What to do:
Everything in the listing below from the line containing "This screenshot has width=600, height=400." through the line containing "Click the word" must be repeated exactly; the remaining lines are not wanted.

Data excerpts:
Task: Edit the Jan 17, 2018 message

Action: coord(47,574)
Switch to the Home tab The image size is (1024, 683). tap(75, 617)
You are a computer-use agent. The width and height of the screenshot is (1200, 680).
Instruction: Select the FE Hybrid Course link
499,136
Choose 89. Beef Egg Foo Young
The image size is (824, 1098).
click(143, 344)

--

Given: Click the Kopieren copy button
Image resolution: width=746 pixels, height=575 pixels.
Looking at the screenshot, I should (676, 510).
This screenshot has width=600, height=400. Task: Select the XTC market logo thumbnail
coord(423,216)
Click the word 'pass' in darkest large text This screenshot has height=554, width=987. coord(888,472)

Answer for the task:
This screenshot has width=600, height=400. Task: Select the XTC market logo thumbnail
coord(423,216)
Click the word 'pass' in darkest large text This screenshot has height=554, width=987. coord(888,472)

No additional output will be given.